Stored records:

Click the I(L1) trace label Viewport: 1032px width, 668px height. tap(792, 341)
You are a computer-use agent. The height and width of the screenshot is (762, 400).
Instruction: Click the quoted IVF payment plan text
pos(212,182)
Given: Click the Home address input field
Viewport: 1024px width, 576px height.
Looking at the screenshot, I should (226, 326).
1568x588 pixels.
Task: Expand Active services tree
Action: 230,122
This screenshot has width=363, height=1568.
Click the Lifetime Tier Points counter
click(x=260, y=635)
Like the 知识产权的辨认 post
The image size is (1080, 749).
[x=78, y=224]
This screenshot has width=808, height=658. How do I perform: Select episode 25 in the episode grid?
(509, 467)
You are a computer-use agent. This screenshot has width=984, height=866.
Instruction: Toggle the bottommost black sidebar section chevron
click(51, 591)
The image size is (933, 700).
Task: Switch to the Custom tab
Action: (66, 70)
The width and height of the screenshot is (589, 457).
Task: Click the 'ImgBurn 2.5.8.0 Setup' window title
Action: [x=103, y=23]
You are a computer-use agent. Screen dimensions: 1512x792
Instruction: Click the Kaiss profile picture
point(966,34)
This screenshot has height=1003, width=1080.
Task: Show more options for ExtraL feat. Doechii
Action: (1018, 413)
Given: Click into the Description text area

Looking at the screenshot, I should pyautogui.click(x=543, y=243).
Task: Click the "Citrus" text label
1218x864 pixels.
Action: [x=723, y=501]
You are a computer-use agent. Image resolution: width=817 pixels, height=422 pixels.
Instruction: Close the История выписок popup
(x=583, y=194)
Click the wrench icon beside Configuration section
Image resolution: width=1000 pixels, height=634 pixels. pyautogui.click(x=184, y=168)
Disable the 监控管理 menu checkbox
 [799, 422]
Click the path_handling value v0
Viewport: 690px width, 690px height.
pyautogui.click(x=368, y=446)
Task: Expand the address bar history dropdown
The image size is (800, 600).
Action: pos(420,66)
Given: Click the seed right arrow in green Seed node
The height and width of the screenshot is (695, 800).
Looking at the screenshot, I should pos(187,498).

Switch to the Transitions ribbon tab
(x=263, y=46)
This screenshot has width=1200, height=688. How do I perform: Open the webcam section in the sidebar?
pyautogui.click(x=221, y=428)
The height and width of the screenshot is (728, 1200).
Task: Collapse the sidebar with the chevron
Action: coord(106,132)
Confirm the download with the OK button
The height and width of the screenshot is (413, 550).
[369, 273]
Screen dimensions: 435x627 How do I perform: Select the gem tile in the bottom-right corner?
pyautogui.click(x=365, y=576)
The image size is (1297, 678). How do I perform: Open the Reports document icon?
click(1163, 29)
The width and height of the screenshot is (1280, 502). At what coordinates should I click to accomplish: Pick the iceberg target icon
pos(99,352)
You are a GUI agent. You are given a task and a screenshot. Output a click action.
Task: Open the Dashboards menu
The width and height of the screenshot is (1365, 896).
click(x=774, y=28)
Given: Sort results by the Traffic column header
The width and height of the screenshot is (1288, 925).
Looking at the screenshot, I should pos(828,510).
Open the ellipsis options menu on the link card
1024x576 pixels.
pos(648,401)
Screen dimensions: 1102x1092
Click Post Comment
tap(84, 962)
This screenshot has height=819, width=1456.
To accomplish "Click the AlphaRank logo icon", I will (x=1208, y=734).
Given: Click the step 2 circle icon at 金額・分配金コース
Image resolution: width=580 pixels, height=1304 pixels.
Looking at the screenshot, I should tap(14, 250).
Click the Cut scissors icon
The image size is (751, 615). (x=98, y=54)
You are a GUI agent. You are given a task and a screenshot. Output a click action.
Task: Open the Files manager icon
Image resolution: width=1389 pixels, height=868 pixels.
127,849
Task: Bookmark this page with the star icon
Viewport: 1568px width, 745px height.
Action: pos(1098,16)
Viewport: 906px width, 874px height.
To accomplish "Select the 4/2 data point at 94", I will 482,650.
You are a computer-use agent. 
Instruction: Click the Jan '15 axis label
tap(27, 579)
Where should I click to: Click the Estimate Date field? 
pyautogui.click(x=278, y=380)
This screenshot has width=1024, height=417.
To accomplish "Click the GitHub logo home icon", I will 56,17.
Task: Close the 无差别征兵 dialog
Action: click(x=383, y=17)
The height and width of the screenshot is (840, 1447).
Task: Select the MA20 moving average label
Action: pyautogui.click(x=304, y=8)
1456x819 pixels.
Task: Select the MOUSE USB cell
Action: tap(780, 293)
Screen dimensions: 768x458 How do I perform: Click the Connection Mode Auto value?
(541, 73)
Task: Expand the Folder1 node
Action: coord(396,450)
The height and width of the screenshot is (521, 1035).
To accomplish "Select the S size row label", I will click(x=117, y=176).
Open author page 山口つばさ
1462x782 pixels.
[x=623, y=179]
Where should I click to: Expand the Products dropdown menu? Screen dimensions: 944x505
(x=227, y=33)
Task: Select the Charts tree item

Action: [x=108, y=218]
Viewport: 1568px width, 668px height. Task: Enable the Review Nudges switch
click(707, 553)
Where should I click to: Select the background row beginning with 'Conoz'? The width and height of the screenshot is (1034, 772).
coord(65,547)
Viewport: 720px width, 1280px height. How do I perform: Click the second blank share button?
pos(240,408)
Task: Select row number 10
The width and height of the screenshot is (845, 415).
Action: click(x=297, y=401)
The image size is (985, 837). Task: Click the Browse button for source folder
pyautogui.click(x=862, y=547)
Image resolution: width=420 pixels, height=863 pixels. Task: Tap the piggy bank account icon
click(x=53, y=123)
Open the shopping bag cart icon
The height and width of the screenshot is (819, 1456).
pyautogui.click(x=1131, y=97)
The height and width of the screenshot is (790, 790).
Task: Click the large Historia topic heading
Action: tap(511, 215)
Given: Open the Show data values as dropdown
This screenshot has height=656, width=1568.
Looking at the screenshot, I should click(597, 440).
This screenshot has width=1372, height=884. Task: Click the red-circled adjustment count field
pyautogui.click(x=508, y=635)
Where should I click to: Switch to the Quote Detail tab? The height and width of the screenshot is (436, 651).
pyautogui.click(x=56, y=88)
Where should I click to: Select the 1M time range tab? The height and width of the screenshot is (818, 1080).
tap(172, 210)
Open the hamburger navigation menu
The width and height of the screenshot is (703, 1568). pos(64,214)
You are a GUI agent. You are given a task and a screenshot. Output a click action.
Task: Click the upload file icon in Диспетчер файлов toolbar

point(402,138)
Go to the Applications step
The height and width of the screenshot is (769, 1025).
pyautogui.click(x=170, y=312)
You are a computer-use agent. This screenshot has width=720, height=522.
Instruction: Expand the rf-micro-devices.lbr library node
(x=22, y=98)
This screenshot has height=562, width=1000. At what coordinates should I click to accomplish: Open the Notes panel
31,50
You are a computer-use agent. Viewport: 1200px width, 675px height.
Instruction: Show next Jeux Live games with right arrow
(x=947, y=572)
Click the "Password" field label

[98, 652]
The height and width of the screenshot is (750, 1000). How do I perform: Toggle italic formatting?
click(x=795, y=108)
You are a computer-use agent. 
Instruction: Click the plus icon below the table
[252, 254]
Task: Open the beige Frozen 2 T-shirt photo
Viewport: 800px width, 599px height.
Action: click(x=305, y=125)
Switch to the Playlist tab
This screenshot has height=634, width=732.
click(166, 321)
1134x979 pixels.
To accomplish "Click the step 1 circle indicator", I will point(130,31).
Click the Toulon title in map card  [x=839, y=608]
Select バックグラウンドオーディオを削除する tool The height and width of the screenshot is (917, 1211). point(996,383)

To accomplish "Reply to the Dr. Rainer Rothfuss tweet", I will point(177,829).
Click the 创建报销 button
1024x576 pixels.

▶ What the task requires
The task requires each record above to be restated exactly.

▶ Solution to this exercise
Click the I(L1) trace label Viewport: 1032px width, 668px height. tap(792, 341)
You are a computer-use agent. The height and width of the screenshot is (762, 400).
Instruction: Click the quoted IVF payment plan text
pos(212,182)
Given: Click the Home address input field
Viewport: 1024px width, 576px height.
Looking at the screenshot, I should (226, 326).
1568x588 pixels.
Task: Expand Active services tree
Action: 230,122
This screenshot has width=363, height=1568.
Click the Lifetime Tier Points counter
click(x=260, y=635)
Like the 知识产权的辨认 post
The image size is (1080, 749).
[x=78, y=224]
This screenshot has width=808, height=658. How do I perform: Select episode 25 in the episode grid?
(509, 467)
You are a computer-use agent. This screenshot has width=984, height=866.
Instruction: Toggle the bottommost black sidebar section chevron
click(51, 591)
The image size is (933, 700).
Task: Switch to the Custom tab
Action: (66, 70)
The width and height of the screenshot is (589, 457).
Task: Click the 'ImgBurn 2.5.8.0 Setup' window title
Action: [x=103, y=23]
You are a computer-use agent. Screen dimensions: 1512x792
Instruction: Click the Kaiss profile picture
point(966,34)
This screenshot has height=1003, width=1080.
Task: Show more options for ExtraL feat. Doechii
Action: (1018, 413)
Given: Click into the Description text area

Looking at the screenshot, I should pyautogui.click(x=543, y=243).
Task: Click the "Citrus" text label
1218x864 pixels.
Action: [x=723, y=501]
You are a computer-use agent. Image resolution: width=817 pixels, height=422 pixels.
Instruction: Close the История выписок popup
(x=583, y=194)
Click the wrench icon beside Configuration section
Image resolution: width=1000 pixels, height=634 pixels. pyautogui.click(x=184, y=168)
Disable the 监控管理 menu checkbox
 [799, 422]
Click the path_handling value v0
Viewport: 690px width, 690px height.
pyautogui.click(x=368, y=446)
Task: Expand the address bar history dropdown
The image size is (800, 600).
Action: pos(420,66)
Given: Click the seed right arrow in green Seed node
The height and width of the screenshot is (695, 800).
Looking at the screenshot, I should pos(187,498).

Switch to the Transitions ribbon tab
(x=263, y=46)
This screenshot has width=1200, height=688. How do I perform: Open the webcam section in the sidebar?
pyautogui.click(x=221, y=428)
The height and width of the screenshot is (728, 1200).
Task: Collapse the sidebar with the chevron
Action: coord(106,132)
Confirm the download with the OK button
The height and width of the screenshot is (413, 550).
[369, 273]
Screen dimensions: 435x627 How do I perform: Select the gem tile in the bottom-right corner?
pyautogui.click(x=365, y=576)
The image size is (1297, 678). How do I perform: Open the Reports document icon?
click(1163, 29)
The width and height of the screenshot is (1280, 502). At what coordinates should I click to accomplish: Pick the iceberg target icon
pos(99,352)
You are a GUI agent. You are given a task and a screenshot. Output a click action.
Task: Open the Dashboards menu
The width and height of the screenshot is (1365, 896).
click(x=774, y=28)
Given: Sort results by the Traffic column header
The width and height of the screenshot is (1288, 925).
Looking at the screenshot, I should pos(828,510).
Open the ellipsis options menu on the link card
1024x576 pixels.
pos(648,401)
Screen dimensions: 1102x1092
Click Post Comment
tap(84, 962)
This screenshot has height=819, width=1456.
To accomplish "Click the AlphaRank logo icon", I will (x=1208, y=734).
Given: Click the step 2 circle icon at 金額・分配金コース
Image resolution: width=580 pixels, height=1304 pixels.
Looking at the screenshot, I should tap(14, 250).
Click the Cut scissors icon
The image size is (751, 615). (x=98, y=54)
You are a GUI agent. You are given a task and a screenshot. Output a click action.
Task: Open the Files manager icon
Image resolution: width=1389 pixels, height=868 pixels.
127,849
Task: Bookmark this page with the star icon
Viewport: 1568px width, 745px height.
Action: pos(1098,16)
Viewport: 906px width, 874px height.
To accomplish "Select the 4/2 data point at 94", I will 482,650.
You are a computer-use agent. 
Instruction: Click the Jan '15 axis label
tap(27, 579)
Where should I click to: Click the Estimate Date field? 
pyautogui.click(x=278, y=380)
This screenshot has width=1024, height=417.
To accomplish "Click the GitHub logo home icon", I will 56,17.
Task: Close the 无差别征兵 dialog
Action: click(x=383, y=17)
The height and width of the screenshot is (840, 1447).
Task: Select the MA20 moving average label
Action: pyautogui.click(x=304, y=8)
1456x819 pixels.
Task: Select the MOUSE USB cell
Action: tap(780, 293)
Screen dimensions: 768x458 How do I perform: Click the Connection Mode Auto value?
(541, 73)
Task: Expand the Folder1 node
Action: coord(396,450)
The height and width of the screenshot is (521, 1035).
To accomplish "Select the S size row label", I will click(x=117, y=176).
Open author page 山口つばさ
1462x782 pixels.
[x=623, y=179]
Where should I click to: Expand the Products dropdown menu? Screen dimensions: 944x505
(x=227, y=33)
Task: Select the Charts tree item

Action: [x=108, y=218]
Viewport: 1568px width, 668px height. Task: Enable the Review Nudges switch
click(707, 553)
Where should I click to: Select the background row beginning with 'Conoz'? The width and height of the screenshot is (1034, 772).
coord(65,547)
Viewport: 720px width, 1280px height. How do I perform: Click the second blank share button?
pos(240,408)
Task: Select row number 10
The width and height of the screenshot is (845, 415).
Action: click(x=297, y=401)
The image size is (985, 837). Task: Click the Browse button for source folder
pyautogui.click(x=862, y=547)
Image resolution: width=420 pixels, height=863 pixels. Task: Tap the piggy bank account icon
click(x=53, y=123)
Open the shopping bag cart icon
The height and width of the screenshot is (819, 1456).
pyautogui.click(x=1131, y=97)
The height and width of the screenshot is (790, 790).
Task: Click the large Historia topic heading
Action: tap(511, 215)
Given: Open the Show data values as dropdown
This screenshot has height=656, width=1568.
Looking at the screenshot, I should click(597, 440).
This screenshot has width=1372, height=884. Task: Click the red-circled adjustment count field
pyautogui.click(x=508, y=635)
Where should I click to: Switch to the Quote Detail tab? The height and width of the screenshot is (436, 651).
pyautogui.click(x=56, y=88)
Where should I click to: Select the 1M time range tab? The height and width of the screenshot is (818, 1080).
tap(172, 210)
Open the hamburger navigation menu
The width and height of the screenshot is (703, 1568). pos(64,214)
You are a GUI agent. You are given a task and a screenshot. Output a click action.
Task: Click the upload file icon in Диспетчер файлов toolbar

point(402,138)
Go to the Applications step
The height and width of the screenshot is (769, 1025).
pyautogui.click(x=170, y=312)
You are a computer-use agent. This screenshot has width=720, height=522.
Instruction: Expand the rf-micro-devices.lbr library node
(x=22, y=98)
This screenshot has height=562, width=1000. At what coordinates should I click to accomplish: Open the Notes panel
31,50
You are a computer-use agent. Viewport: 1200px width, 675px height.
Instruction: Show next Jeux Live games with right arrow
(x=947, y=572)
Click the "Password" field label

[98, 652]
The height and width of the screenshot is (750, 1000). How do I perform: Toggle italic formatting?
click(x=795, y=108)
You are a computer-use agent. 
Instruction: Click the plus icon below the table
[252, 254]
Task: Open the beige Frozen 2 T-shirt photo
Viewport: 800px width, 599px height.
Action: click(x=305, y=125)
Switch to the Playlist tab
This screenshot has height=634, width=732.
click(166, 321)
1134x979 pixels.
To accomplish "Click the step 1 circle indicator", I will point(130,31).
Click the Toulon title in map card  [x=839, y=608]
Select バックグラウンドオーディオを削除する tool The height and width of the screenshot is (917, 1211). point(996,383)

To accomplish "Reply to the Dr. Rainer Rothfuss tweet", I will point(177,829).
Click the 创建报销 button
1024x576 pixels.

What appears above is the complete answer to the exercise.